Mobile operator MTN is expecting an increase in earnings when it announces its financial results for the six months ended 30 June.
This emerged when MTN today released a trading statement for the period. The company will announce its results on 14 August.
In the statement, MTN says it anticipates an increase in earnings per share (EPS) of between 10% and 20% (or 45c to 89c).
Considering the EPS of 445c for the corresponding six-month period ended 30 June 2022, it says this translates to a range of 490c to 534c for the six-month period ended 30 June 2023.
EPS includes impairment losses that mainly relate to property, plant and equipment and associates of 13c (June 2022: 25c), an impairment loss on remeasurement of disposal groups of 21c (June 2022: 52c) and a net profit on the disposal of SA towers and other assets of 3c (June 2022: 16c).
The company also expects an increase in headline earnings per share (HEPS) of between 0% and 10% (or 0c to 51c).
It explains that considering the restated HEPS of 506c for the corresponding six-month period ended 30 June 2022, this translates to a range of 506c to 557c for the six-month period ended 30 June 2023.
The group previously announced in its FY22 results that the deferred tax income on the disposal of SA towers of R1.1 billion was not included in the H1 2022 HEPS reconciliation, but correctly processed within earnings and basic EPS.
It adds that HEPS reported in H1 2022 was consequently restated with a reduction of 61c to 506c.
According to the firm, HEPS was negatively impacted by some non-operational and once-off items of approximately 207c (June 2022: 94c) for the six-month period.
These include hyperinflation excluding impairments of 38c (June 2022: 2c), foreign exchange (forex) losses of 169c (June 2022: 88c) and an IFRS 2 charge arising from the MTN Ghana localisation transaction of 0c (June 2022: 4c).
Further to the above, the company notes the volatility in forex rates in key markets during H1 2023, including rand depreciation against the US dollar and the liberalisation of forex rates in Nigeria (the naira float).
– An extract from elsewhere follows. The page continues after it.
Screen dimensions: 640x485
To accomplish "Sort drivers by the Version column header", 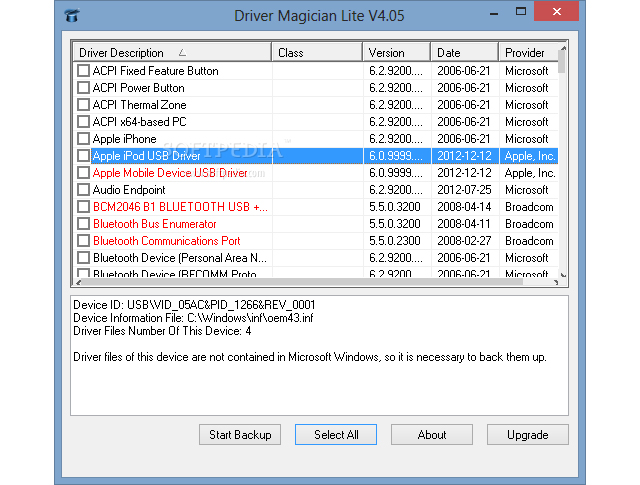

Within the aforementioned 169c of forex losses outlined in the above guidance, is 128c from Nigeria, of which approximately 95c was incurred in the month of June 2023 (the month of the naira float).
The group elected for scrip dividend options for the FY 2022 dividends from MTN Nigeria and MTN Ghana in the period under review, given limited forex reserves in both markets.
For MTN Nigeria, it says, the ordinary shares created from the scrip dividend election have been approved by Nigeria’s Corporate Affairs Commission and are awaiting final regulatory approval for the shares to be credited to the respective Central Security Clearing System accounts of qualified shareholders.
For MTN Ghana, the telco says the allocation was completed towards the end of June 2023. Therefore, the impacts of the election of the scrip dividend options are not material in the H1 2023 results.
They will, however, be accretive to attributable earnings once all allocations are finalised, although this does negatively impact cash upstreamed to the group, says the telco.